Tcf1 controls Treg functions that regulate inflammation, CD8 T-cell cytotoxicity, and severity of colon cancer

Tcf1, the DNA-binding partner of β-catenin, is essential for the development and function of T regulatory cells (Tregs). However, how Tcf1 regulates Treg functional specification is less understood. Here, we ablated Tcf1 in Tregs to elucidate its role in Treg specification in healthy mice and mice with colon cancer. RNAseq and single-cell RNAseq revealed that Tcf1 deficient Tregs maintain their core transcriptional signature and diversity, but promote T-cell receptor, Tgfβ receptor, TH17, and Wnt/β-catenin signaling pathways. Central-memory-Tregs with low Klf2 and effector-Tregs with high Mif expression gain TH17 characteristics and mature into effector Treg subpopulations that strongly express cMaf. Tcf1 deficient Tregs exhibit enhanced suppression of T-cell proliferation and cytotoxicity but are compromised in controlling CD4+ T-cell polarization and inflammation. In mice with polyposis, Tcf1 deficient Tregs promote inflammation and tumor growth. Thus, Tcf1 determines Treg functions that regulate TH17 inflammation and the course and outcome of colorectal cancer. CD25+YFP+ Tregs were FACS sorted from MACS-pre-purified CD4+ T cells (mouse CD4+ T Cell Isolation Kit, Miltenyi) isolated from MLN of Foxp3Cre and Foxp3CreTcf7fl/fl mice. Total RNA was isolated using the PicoPure RNA Isolation Kit (Arcturus) following the manufacturer’s instructions. Libraries were generated and sequenced by the University of Chicago Genomics Facility. Samples from Foxp3Cre and Foxp3CreTcf7fl/fl mice are prepared and sequenced in triplicates. Whole live cells were washed twice in 1x PBS + 0.04% BSA and immediately submitted to the Core for Single Cell sorting. For single-cell RNAseq, the cells were first counted and measured for viability using the Vi-Cell XR Cell Viability Analyzer (Beckman-Coulter), as well as a basic hemocytometer with light microscopy.
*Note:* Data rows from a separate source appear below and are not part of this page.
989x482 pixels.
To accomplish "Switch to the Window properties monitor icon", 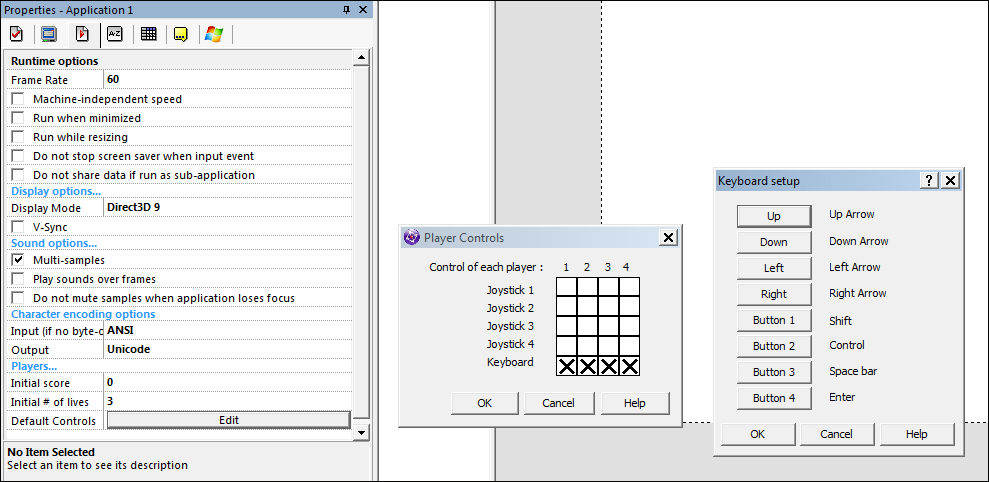I will (48, 34).
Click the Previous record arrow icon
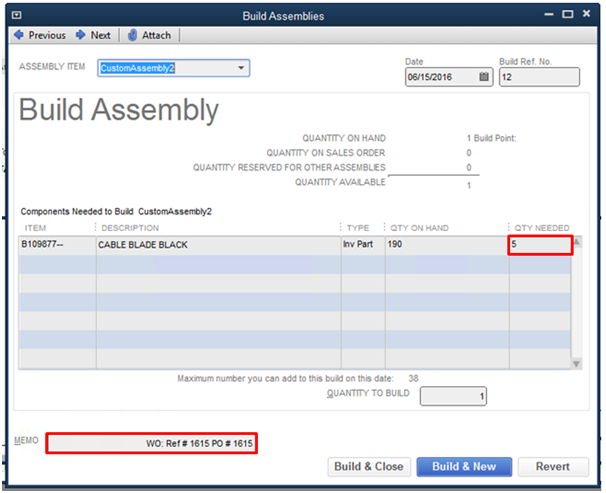Viewport: 606px width, 493px height. 18,35
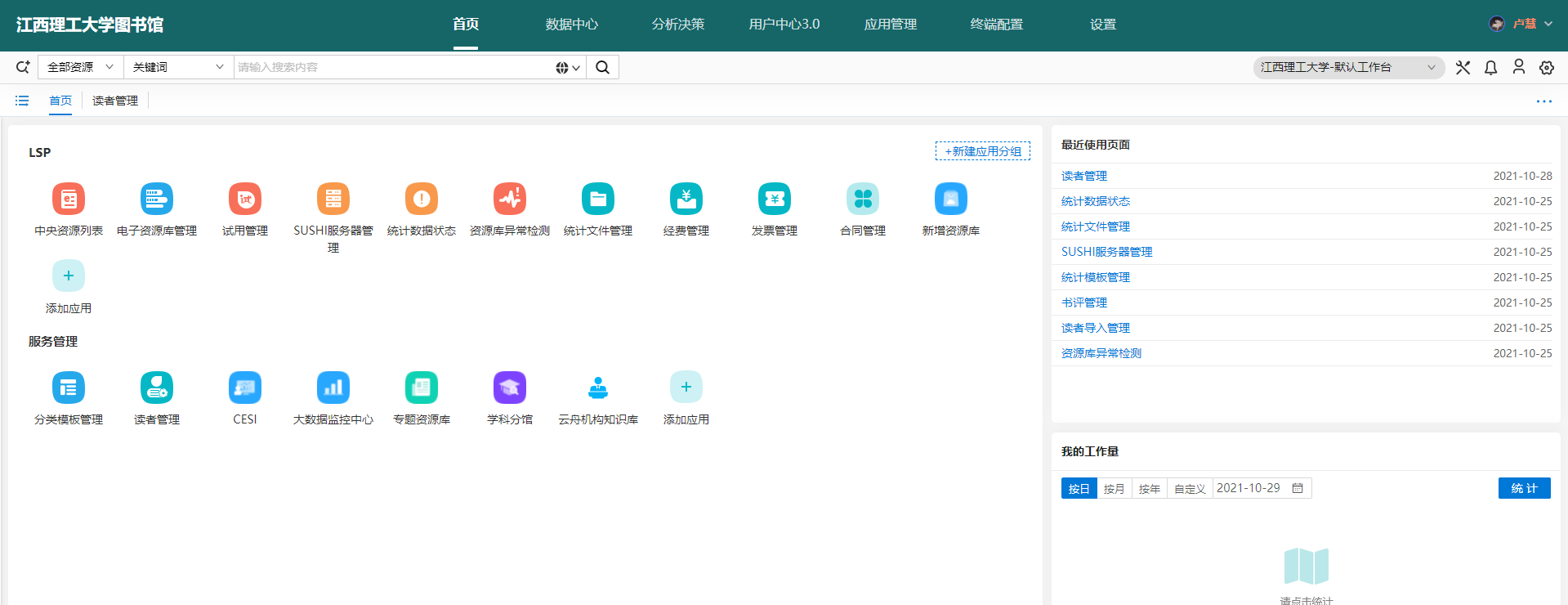Viewport: 1568px width, 605px height.
Task: Open the 中央资源列表 app icon
Action: 69,199
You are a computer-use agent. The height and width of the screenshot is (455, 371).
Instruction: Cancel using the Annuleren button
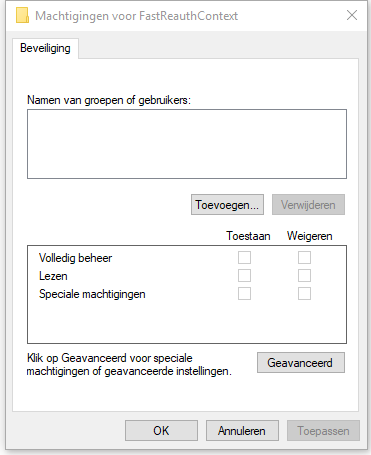(x=242, y=431)
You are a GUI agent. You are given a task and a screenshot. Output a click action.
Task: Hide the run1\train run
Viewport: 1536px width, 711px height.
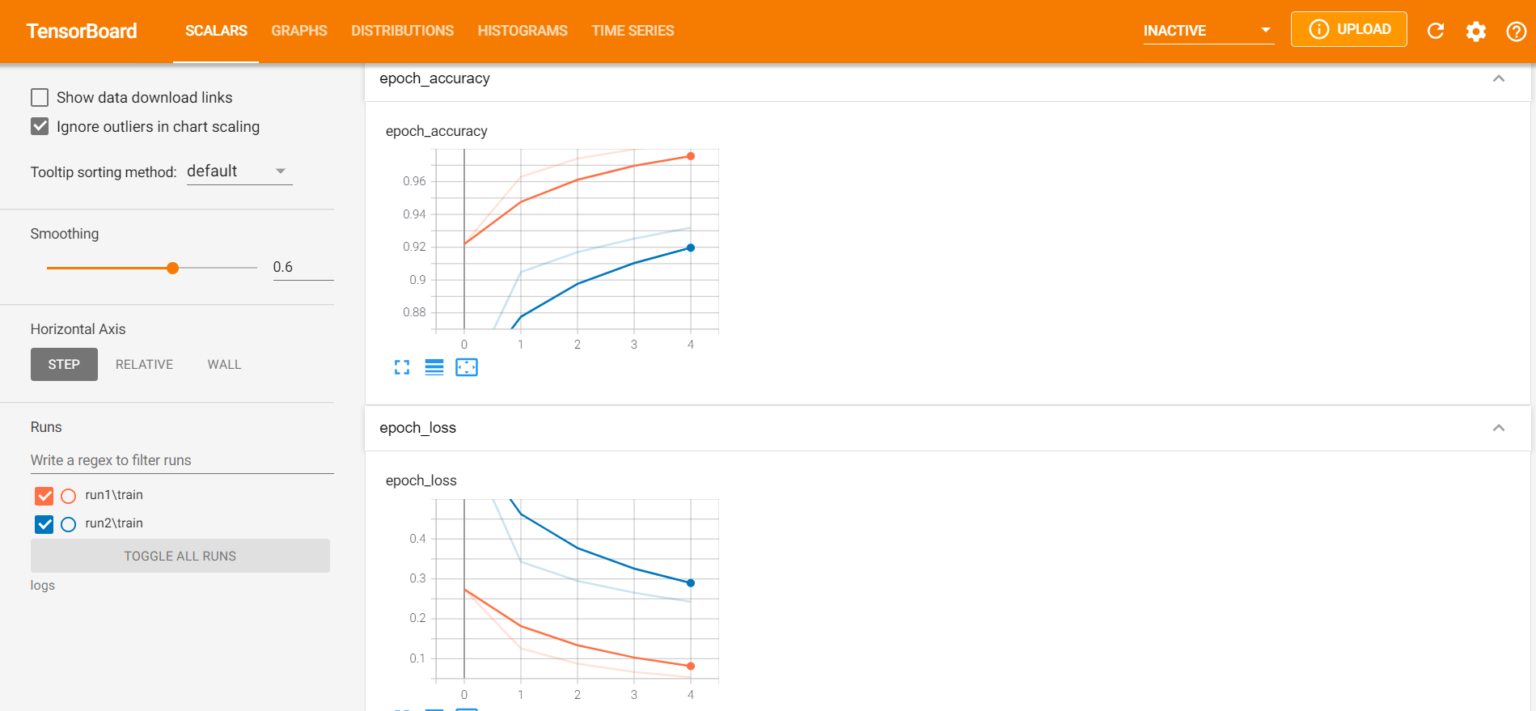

The barcoded Gel Beads were thawed from -80C and the reverse transcription master mix was prepared according to the manufacture’s instruction for Chromium Single Cell 3’ v2 library kit (10x Genomics). Tregs from the mesenteric lymph nodes (MLN) from four different genotypes of mice (n=2 replicates) aged to 5.5 month: Foxp3CreTcf7fl/fl and its control Foxp3Cre mice, the polyposis prone APC468 mice and control WT C57BL/6J (B6) mice are sequenced. Each sample was uniquely indexed.